Hidalgo A su entusiasmo por la revuelta se unió Ignacio Allende, un joven capitán de regimiento polifacético y fogoso de la cercana ciudad de San Miguel en el Bajío. De elegante figura militar y nariz de Miguel Ángel —quebrada durante una corrida de un pueblo— era un magnífico jinete, un soldado ejemplar, un torero aficionado, un jugador y un mujeriego. El padre de Allende, nacido en España, había inmigrado a Nueva España, se había casado con una familia prominente de ascendencia criolla o española y se había convertido en un rico comerciante.
En Nueva España, se consideraba el rango social de las personas nacidas en Europa más alto que los de ascendencia europea que habían nacido en el Nuevo Mundo, aunque los matrimonios mixtos entre estos dos grupos era un patrón común en la colonia. Sin embargo, fue un patrón que creó una amarga división en la élite social. La ruptura fue doblemente peligrosa, ya que la Nueva España ya era una sociedad dividida, en la que los indios y las personas de sangre mixta superaban en número a los blancos 10 a 1. Cuando la clase dominante de Nueva España —criollos y españoles— planeaba enfrentarse entre sí por completo vista de los nativos, lo hicieron bajo su propio riesgo.
La política establecida de la Corona española era confiar los puestos más poderosos de las colonias a funcionarios nacidos en España. Así, virreyes, tesoreros, obispos y generales, que ocupaban los puestos mejor pagados y más deseables, fueron enviados desde España. Por muy «pura» que fuera su propia sangre europea, los hombres criollos fueron excluidos de estos puestos influyentes. Los españoles inmigrantes que se beneficiaron de la política reforzaron el mito de que los hombres nacidos y criados en el clima tropical de las Américas carecían de la resistencia física y mental de los europeos. como consecuencia, los criollos difamados (a menudo hijos de influyentes padres españoles) tuvieron que buscar carreras en los rangos inferiores del gobierno, el ejército y el clero.
Criollos como el capitán Allende, que anhelaban avanzar en un ejército. La pelea había plagado a la clase alta blanca durante años, pero en 1810, con el otrora poderoso monarca español ahora un cobarde cautivo en una cárcel de Bayona, había alcanzado un punto de inflamación. Por primera vez en tres siglos, existía un vacío de poder en la Nueva España, y aristócratas criollos resentidos y ambiciosos tenían la intención de llenarlo.
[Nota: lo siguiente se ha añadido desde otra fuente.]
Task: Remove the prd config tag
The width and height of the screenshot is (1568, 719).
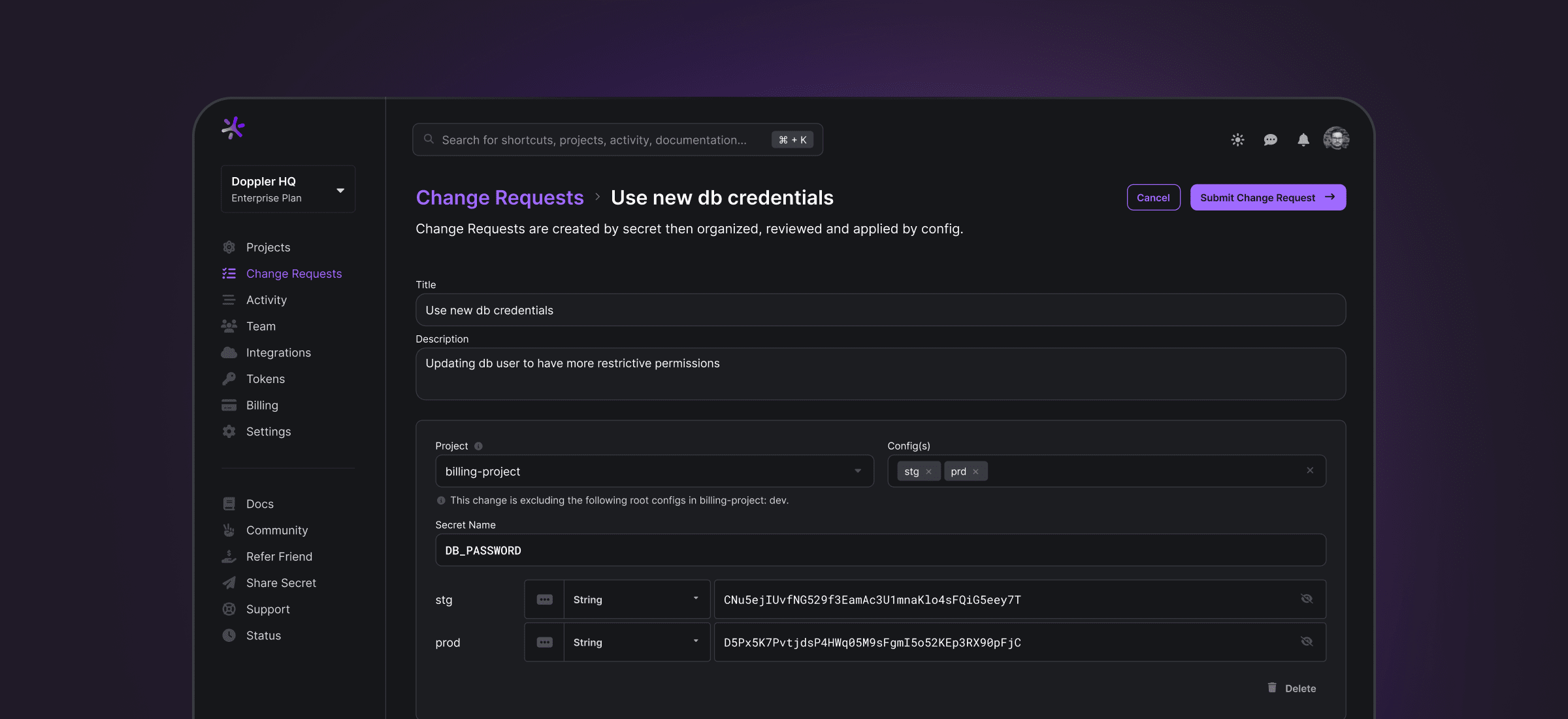Action: [975, 472]
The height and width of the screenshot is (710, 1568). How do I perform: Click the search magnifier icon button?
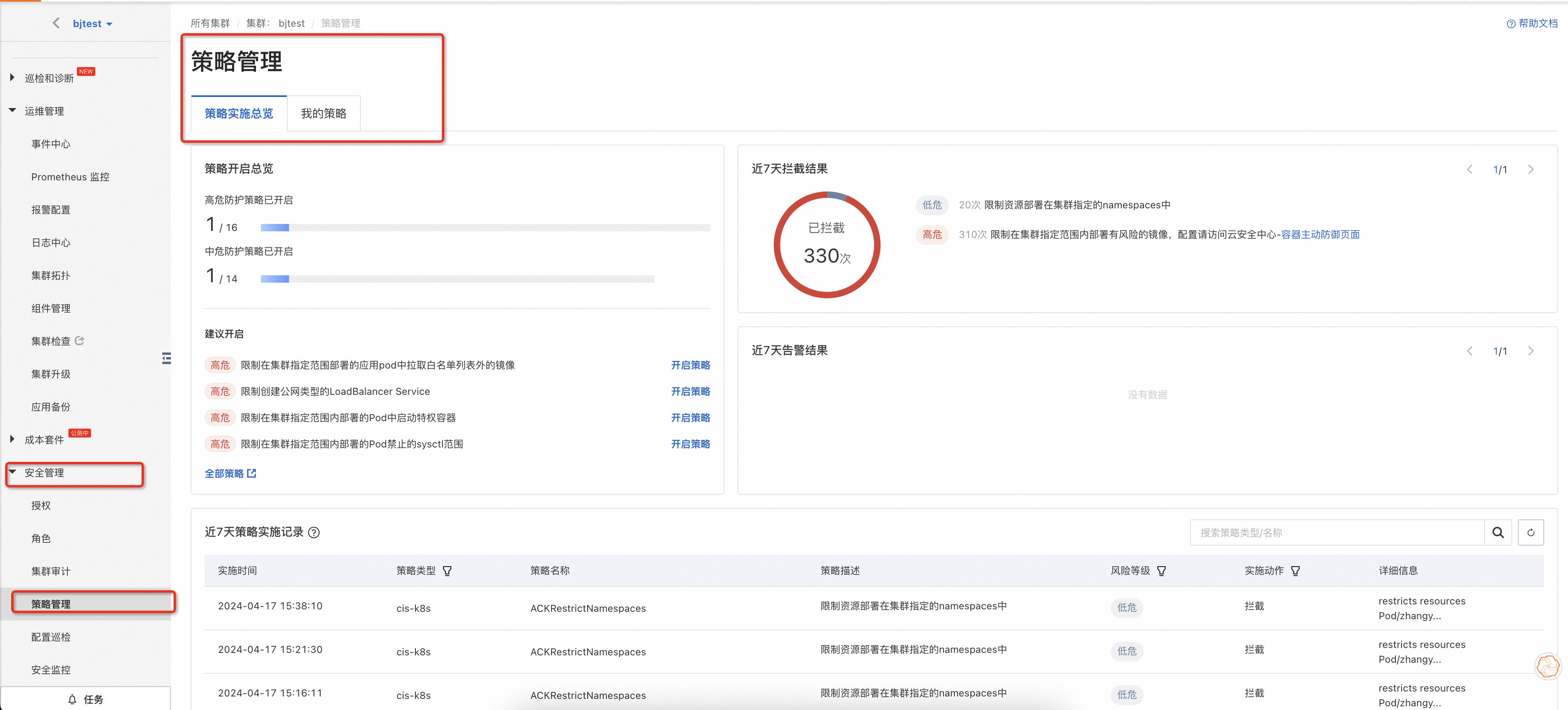tap(1497, 533)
La visión de Allende de la revuelta era la de él mismo cabalgando a la cabeza de un triunfante rebelde ejército de soldados realistas entrenados, todos desertores, provenientes de orgullosos regimientos provinciales. Los criollos de la clase alta acudirían en masa para unirse a una cruzada abiertamente anti-española. Hidalgo, sin embargo, imaginó a indios con machetes derrocando a los españoles, ciego al hecho de que la formación de un ejército indio de ese tipo probablemente llevaría a los criollos propietarios directamente a los brazos de los realistas conservadores.
Abad y Quiepo, el 55 Obispo electo de un año de la Diócesis de Michoacán, era un prelado nacido en España que había pasado años en la Nueva España y amaba el país y su gente. Dotado de una mente aguda, un espíritu de lucha y una lengua elocuente, también fue un ferviente defensor de las ideas asociadas con la Ilustración europea y la reforma social. Las desigualdades raciales en Estados Unidos lo perturbaron profundamente. Trabajando incansablemente por el progreso económico y social de los mismos indios pobres con quienes Hidalgo simpatizaba, Quiepo solía enviar cartas al virrey en la Ciudad de México y al rey en Madrid, aconsejando cambios drásticos en las políticas opresivas. También expresó su profunda preocupación por la brecha social entre los dos campos blancos e instó a levantar el oneroso tributo a la Corona que los indios despreciaban.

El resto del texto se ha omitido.